So yeah, Grant was always very aware of the fact that his being black in England made him a police target, and the Brixton riots were a last straw. He moved to Barbados not long afterwards, during which he lost a whole slew of songs, but he made things right by writing “Electric Avenue,” which first saw the light of day on 1982’s Killer on the Rampage, his sixth solo release. And by solo, I mean he played every damn instrument on the thing and produced it as well.

On the cover, Eddy’s wearing very short red shorts while standing on two rocks in a cove, looking like he’s wondering how he ended up wearing short red shorts while standing on two rocks in a cove. And the cover doesn’t make much more sense than the lyrically muddled reggae tune “Another Revolutionary” or the clunky and appropriately undanceable pop tune “I Don’t Wanna Dance,” which inexplicably went to Number One in the UK. Those Brits make me wonder sometimes. “War Party” is a “no way am I signing up to fight your fight” anti-war protest, and not bad considering the opposition.

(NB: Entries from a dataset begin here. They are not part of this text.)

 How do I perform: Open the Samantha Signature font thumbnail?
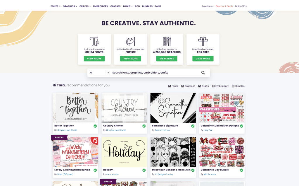click(x=173, y=108)
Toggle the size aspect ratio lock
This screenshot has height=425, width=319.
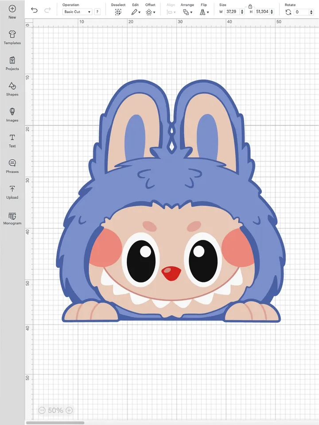coord(250,6)
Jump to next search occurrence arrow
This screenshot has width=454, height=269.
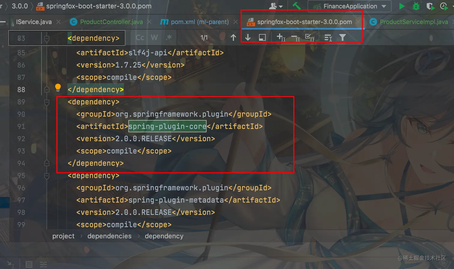click(248, 38)
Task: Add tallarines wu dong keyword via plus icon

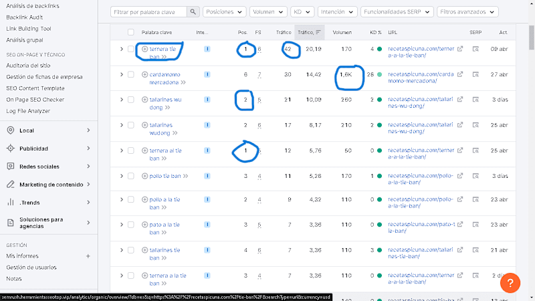Action: click(144, 100)

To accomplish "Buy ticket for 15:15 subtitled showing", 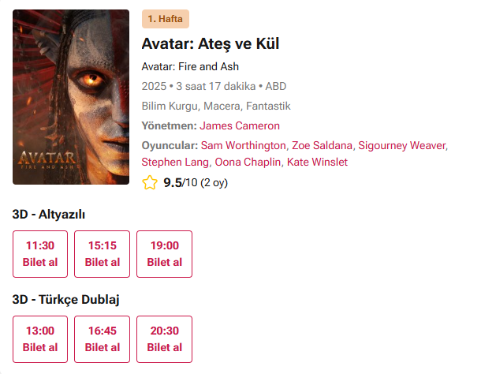I will tap(103, 254).
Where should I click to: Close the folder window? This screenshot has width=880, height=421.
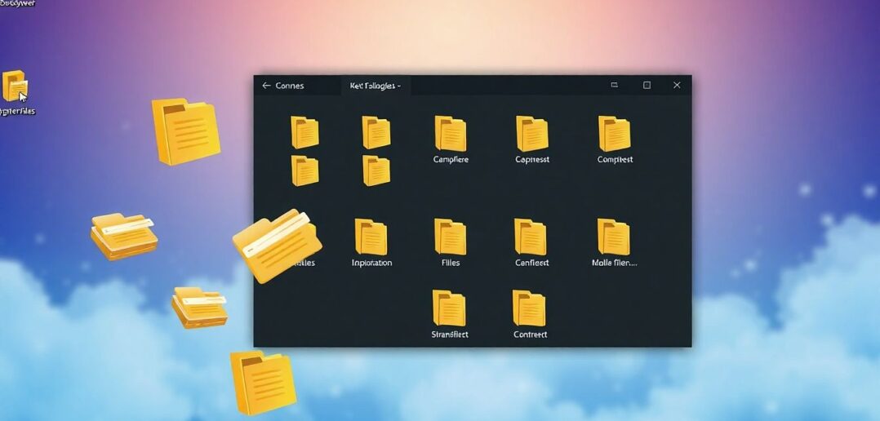(677, 86)
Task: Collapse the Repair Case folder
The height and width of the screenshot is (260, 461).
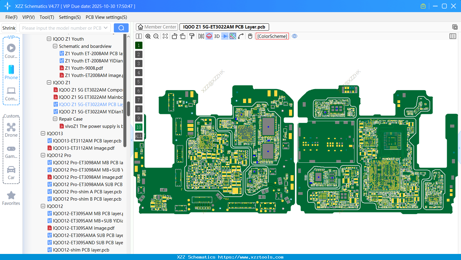Action: point(55,119)
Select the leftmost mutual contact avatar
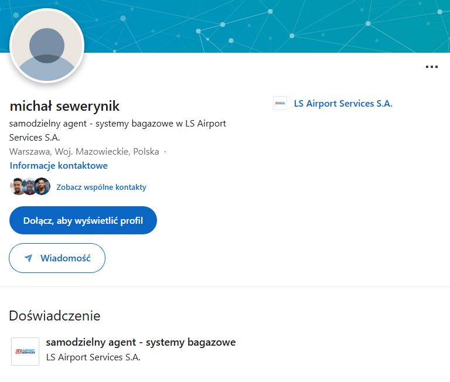The image size is (450, 382). pyautogui.click(x=18, y=186)
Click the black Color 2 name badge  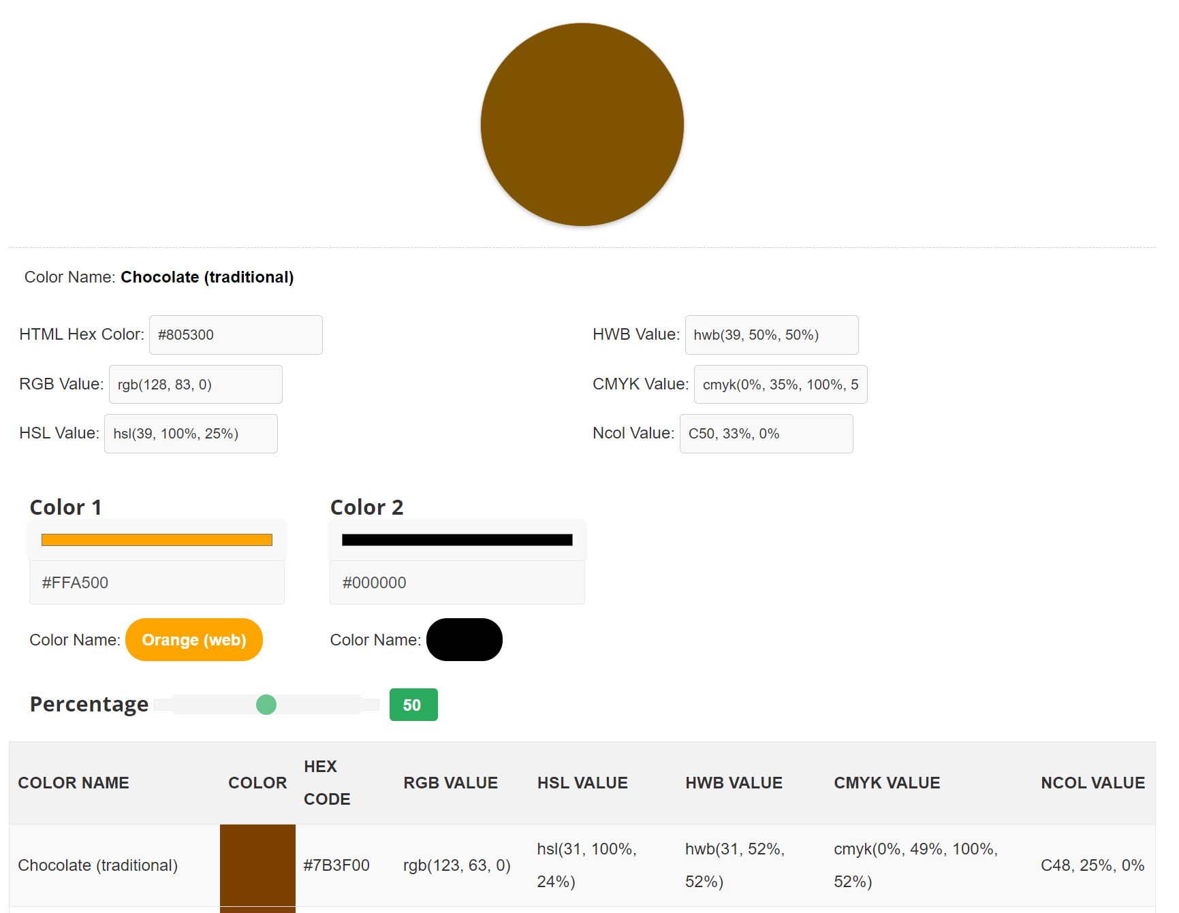465,640
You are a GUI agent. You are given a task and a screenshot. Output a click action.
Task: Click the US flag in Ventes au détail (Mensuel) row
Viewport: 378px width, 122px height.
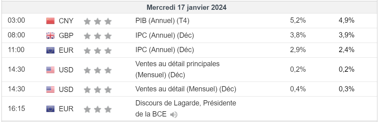coord(50,90)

But back to “Electric Avenue.” No wonder it was a smash hit—“Electric Avenue” is funky, robotic dance reggae with a cool synth-line and a hard rock guitar. Eddy shouts “Boy!” twice at the beginning, but to me it sounds like he’s shouting “Oi!” And have I mentioned that he has this gruff and powerful voice that he could probably use as a sledgehammer? I don’t think there’s a real bass involved, and I have my doubts about the drums, but the machines just add to the reggaefied Gary Numan vibe. And that melody! Totally unforgettable, as is the chorus, which is what fooled me into thinking it was a party song. “We gonna rock down to Electric Avenue/And then we’ll take it higher” hardly makes me think riot.

The lyrics, of course, tell a different story. Why, he opens the song with the line, “Now in the street, there is violence,” and when he sings, “Deep in my heart, I abhor ya,” you both know who he’s talking to and that he means it. He never goes so far as to say he’s going to throw bricks at the cops, or overturn a police car—hell, he never even mentions the police’s disproportionate and indiscriminate use of “stop and search” powers against black people that helped ignite the riot. But Grant is not Bob Dylan, and this is not a topical song—it’s a bad time song disguised as a good time song.

Eddy Grant was putting out music as politically charged as the music of The Clash, but he had a dog in the fight—unlike the pale faces in The Clash, he was exactly the kind of person the police were likely to stop for no reason, and he’d been dealing with racism for decades. The Equals never toured the United States because their label thought the enlightened folks there would get riled up by a multi-racial act.

Unlike The Clash, Grant LIVED “Police on My Back.” The Clash version may have it all over The Equals’ version when it comes to speed, dynamics, and muscle, but The Equals version has a ramshackle authenticity to it that the faux-revolutionaries of Sandanista! could never equal. “What have I done? Tell me/Please somebody” ad libs Gordon at the end, and there’s no way you can fake the desperation in his voice.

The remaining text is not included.